**EXTRACT:**
British Doctor Off Medical Register for Daughter’s Illegal Late-Term Abortion

International   |   Steven Ertelt   |   Feb 3, 2010   |   9:00AM   |   WASHINGTON, DC

British Doctor Off Medical Register for Daughter’s Illegal Late-Term Abortion

by Steven Ertelt
LifeNews.com Editor
February 3
, 2010

London, England (LifeNews.com) — A British doctor who evaded the law by arranging an illegal late-term abortion in Spain for her 31-week pregnant daughter has been struck off the national medical register. Saroj Adlakha reportedly paid a Barcelona, Spain abortion business 3,200 euros for her daughter’s 2003 abortion.

Adlakha was charged in December 2005 of evading British law restricting late-term abortions to 24 weeks by sending her teenage daughter Shilpa Abrol for the abortion.

The physician admitted she coordinated an abortion for Abrol in Barcelona, Spain on the advice of British Pregnancy Advisory Service officials. Yet, she was never convicted because the Crown Prosecution Service dropped the charges after not being able to prove they were valid.

The General Medical Council held a hearing where Abrol told officials that she assumed her mother booked the abortion in Spain to avoid condemnation from within the Indian community in England, not because it was illegal.

Now, the Daily Mail newspaper indicates the GMC ruled Adlakha was guilty of misconduct for a "catalog of serious breaches" after she was found to have been dishonest about the abortion.

The panel’s chairman, Ralph Bergmann, called out the pro-abortion doctor for her "deep-seated attitudinal problems," the newspaper indicated.

"Your misconduct was repeated, took place over a prolonged period of time and represented serious departures from the relevant standards as set out in good medical practice," he said. "The panel has expressed its concern regarding two core features of this case, namely, your willingness to provide support, advice and assistance to obtain an abortion which you knew or believed to be unlawful, and multiple instances of deceit, lack of probity and dishonesty."

"’These failings, together with a total lack of demonstrable insight on your part are so serious as to be incompatible with continuing to be a registered medical practitioner," he concluded.

**COLLECTED DATA:**
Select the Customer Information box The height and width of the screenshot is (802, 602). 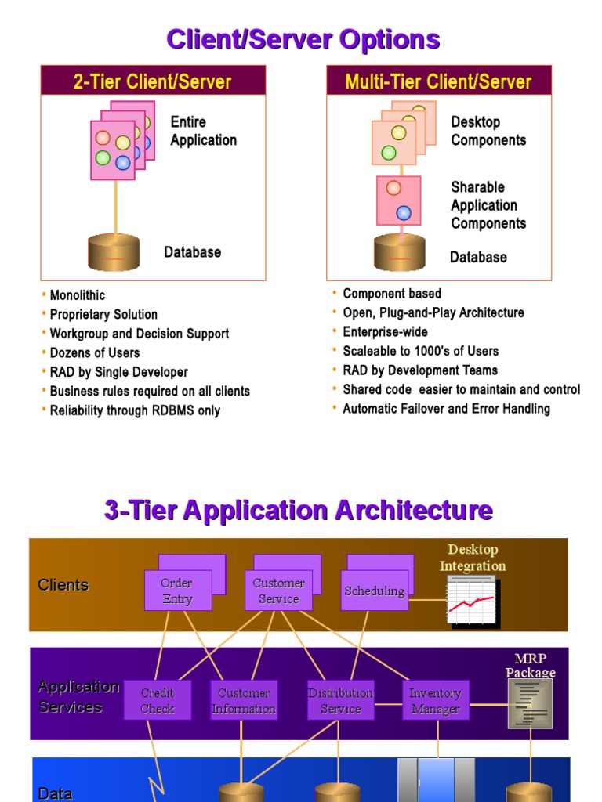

**PROBLEM DESCRIPTION:**
Transcribe the article on the British doctor from "London, England (LifeNews.com)" up to and including "for the abortion.". The lines here have nothing to do with the article on the British doctor.

**SOLVED PROBLEM:**
London, England (LifeNews.com) — A British doctor who evaded the law by arranging an illegal late-term abortion in Spain for her 31-week pregnant daughter has been struck off the national medical register. Saroj Adlakha reportedly paid a Barcelona, Spain abortion business 3,200 euros for her daughter’s 2003 abortion.

Adlakha was charged in December 2005 of evading British law restricting late-term abortions to 24 weeks by sending her teenage daughter Shilpa Abrol for the abortion.